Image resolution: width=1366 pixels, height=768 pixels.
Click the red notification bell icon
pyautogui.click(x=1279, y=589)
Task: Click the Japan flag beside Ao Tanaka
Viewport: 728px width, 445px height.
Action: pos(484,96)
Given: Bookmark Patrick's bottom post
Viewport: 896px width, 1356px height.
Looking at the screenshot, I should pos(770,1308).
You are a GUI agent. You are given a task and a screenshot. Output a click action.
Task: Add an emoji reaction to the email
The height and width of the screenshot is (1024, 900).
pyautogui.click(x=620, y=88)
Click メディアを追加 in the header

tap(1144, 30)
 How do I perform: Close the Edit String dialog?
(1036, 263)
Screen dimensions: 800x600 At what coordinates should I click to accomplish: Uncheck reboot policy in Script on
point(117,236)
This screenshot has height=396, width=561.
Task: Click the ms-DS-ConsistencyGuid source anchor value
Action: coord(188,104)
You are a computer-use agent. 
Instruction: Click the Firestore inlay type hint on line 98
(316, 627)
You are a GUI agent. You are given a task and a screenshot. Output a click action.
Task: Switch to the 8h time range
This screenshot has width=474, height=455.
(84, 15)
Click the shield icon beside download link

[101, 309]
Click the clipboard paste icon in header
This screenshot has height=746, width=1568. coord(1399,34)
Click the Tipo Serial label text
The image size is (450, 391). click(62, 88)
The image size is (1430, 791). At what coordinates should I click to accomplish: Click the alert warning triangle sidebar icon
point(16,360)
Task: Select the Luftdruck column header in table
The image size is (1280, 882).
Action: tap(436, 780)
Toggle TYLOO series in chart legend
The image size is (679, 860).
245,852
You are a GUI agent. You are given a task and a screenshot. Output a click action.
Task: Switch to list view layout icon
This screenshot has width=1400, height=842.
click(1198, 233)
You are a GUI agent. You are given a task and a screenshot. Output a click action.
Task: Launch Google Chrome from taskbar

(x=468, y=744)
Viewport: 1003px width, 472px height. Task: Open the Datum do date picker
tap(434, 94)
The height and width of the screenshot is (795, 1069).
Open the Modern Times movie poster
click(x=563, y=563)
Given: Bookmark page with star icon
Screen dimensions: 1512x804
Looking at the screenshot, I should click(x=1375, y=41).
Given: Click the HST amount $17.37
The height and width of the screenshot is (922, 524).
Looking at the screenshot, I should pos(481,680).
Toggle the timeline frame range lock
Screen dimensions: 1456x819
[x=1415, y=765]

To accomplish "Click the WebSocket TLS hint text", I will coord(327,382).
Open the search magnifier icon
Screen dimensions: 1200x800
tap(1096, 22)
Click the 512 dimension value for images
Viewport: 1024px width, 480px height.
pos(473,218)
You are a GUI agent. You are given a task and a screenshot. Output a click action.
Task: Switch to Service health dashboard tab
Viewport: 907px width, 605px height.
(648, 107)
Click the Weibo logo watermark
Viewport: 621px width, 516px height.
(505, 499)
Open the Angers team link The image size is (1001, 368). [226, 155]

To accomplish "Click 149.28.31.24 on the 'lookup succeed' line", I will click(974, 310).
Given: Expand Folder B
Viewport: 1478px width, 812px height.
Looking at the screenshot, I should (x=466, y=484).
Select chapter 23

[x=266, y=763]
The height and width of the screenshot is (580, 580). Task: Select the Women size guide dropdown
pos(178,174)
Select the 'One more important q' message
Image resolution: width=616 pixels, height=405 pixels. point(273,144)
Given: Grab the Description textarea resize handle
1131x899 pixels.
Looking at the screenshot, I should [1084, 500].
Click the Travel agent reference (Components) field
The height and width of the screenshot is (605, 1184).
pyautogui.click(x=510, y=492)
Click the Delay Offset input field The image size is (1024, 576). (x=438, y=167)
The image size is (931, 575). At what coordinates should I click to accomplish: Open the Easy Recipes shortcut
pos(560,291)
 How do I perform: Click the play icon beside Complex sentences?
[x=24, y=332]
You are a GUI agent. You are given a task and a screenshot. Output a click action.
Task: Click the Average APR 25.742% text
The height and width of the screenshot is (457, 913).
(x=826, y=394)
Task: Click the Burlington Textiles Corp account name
###
◆ **Exercise instructions**: Your job is to set down the whole listing a second time, exactly.

◆ **Reply to the task**:
Image resolution: width=1366 pixels, height=768 pixels.
Click the red notification bell icon
pyautogui.click(x=1279, y=589)
Task: Click the Japan flag beside Ao Tanaka
Viewport: 728px width, 445px height.
Action: pos(484,96)
Given: Bookmark Patrick's bottom post
Viewport: 896px width, 1356px height.
Looking at the screenshot, I should pos(770,1308).
You are a GUI agent. You are given a task and a screenshot. Output a click action.
Task: Add an emoji reaction to the email
The height and width of the screenshot is (1024, 900).
pyautogui.click(x=620, y=88)
Click メディアを追加 in the header

tap(1144, 30)
 How do I perform: Close the Edit String dialog?
(1036, 263)
Screen dimensions: 800x600 At what coordinates should I click to accomplish: Uncheck reboot policy in Script on
point(117,236)
This screenshot has height=396, width=561.
Task: Click the ms-DS-ConsistencyGuid source anchor value
Action: coord(188,104)
You are a computer-use agent. 
Instruction: Click the Firestore inlay type hint on line 98
(316, 627)
You are a GUI agent. You are given a task and a screenshot. Output a click action.
Task: Switch to the 8h time range
This screenshot has width=474, height=455.
(84, 15)
Click the shield icon beside download link

[101, 309]
Click the clipboard paste icon in header
This screenshot has height=746, width=1568. coord(1399,34)
Click the Tipo Serial label text
The image size is (450, 391). click(62, 88)
The image size is (1430, 791). At what coordinates should I click to accomplish: Click the alert warning triangle sidebar icon
point(16,360)
Task: Select the Luftdruck column header in table
The image size is (1280, 882).
Action: tap(436, 780)
Toggle TYLOO series in chart legend
The image size is (679, 860).
245,852
You are a GUI agent. You are given a task and a screenshot. Output a click action.
Task: Switch to list view layout icon
This screenshot has width=1400, height=842.
click(1198, 233)
You are a GUI agent. You are given a task and a screenshot. Output a click action.
Task: Launch Google Chrome from taskbar

(x=468, y=744)
Viewport: 1003px width, 472px height. Task: Open the Datum do date picker
tap(434, 94)
The height and width of the screenshot is (795, 1069).
Open the Modern Times movie poster
click(x=563, y=563)
Given: Bookmark page with star icon
Screen dimensions: 1512x804
Looking at the screenshot, I should click(x=1375, y=41).
Given: Click the HST amount $17.37
The height and width of the screenshot is (922, 524).
Looking at the screenshot, I should pos(481,680).
Toggle the timeline frame range lock
Screen dimensions: 1456x819
[x=1415, y=765]

To accomplish "Click the WebSocket TLS hint text", I will coord(327,382).
Open the search magnifier icon
Screen dimensions: 1200x800
tap(1096, 22)
Click the 512 dimension value for images
Viewport: 1024px width, 480px height.
pos(473,218)
You are a GUI agent. You are given a task and a screenshot. Output a click action.
Task: Switch to Service health dashboard tab
Viewport: 907px width, 605px height.
(648, 107)
Click the Weibo logo watermark
Viewport: 621px width, 516px height.
(505, 499)
Open the Angers team link The image size is (1001, 368). [226, 155]

To accomplish "Click 149.28.31.24 on the 'lookup succeed' line", I will click(974, 310).
Given: Expand Folder B
Viewport: 1478px width, 812px height.
Looking at the screenshot, I should (x=466, y=484).
Select chapter 23

[x=266, y=763]
The height and width of the screenshot is (580, 580). Task: Select the Women size guide dropdown
pos(178,174)
Select the 'One more important q' message
Image resolution: width=616 pixels, height=405 pixels. point(273,144)
Given: Grab the Description textarea resize handle
1131x899 pixels.
Looking at the screenshot, I should [1084, 500].
Click the Travel agent reference (Components) field
The height and width of the screenshot is (605, 1184).
pyautogui.click(x=510, y=492)
Click the Delay Offset input field The image size is (1024, 576). (x=438, y=167)
The image size is (931, 575). At what coordinates should I click to accomplish: Open the Easy Recipes shortcut
pos(560,291)
 How do I perform: Click the play icon beside Complex sentences?
[x=24, y=332]
You are a GUI agent. You are given a task and a screenshot. Output a click action.
Task: Click the Average APR 25.742% text
The height and width of the screenshot is (457, 913).
(x=826, y=394)
Task: Click the Burlington Textiles Corp account name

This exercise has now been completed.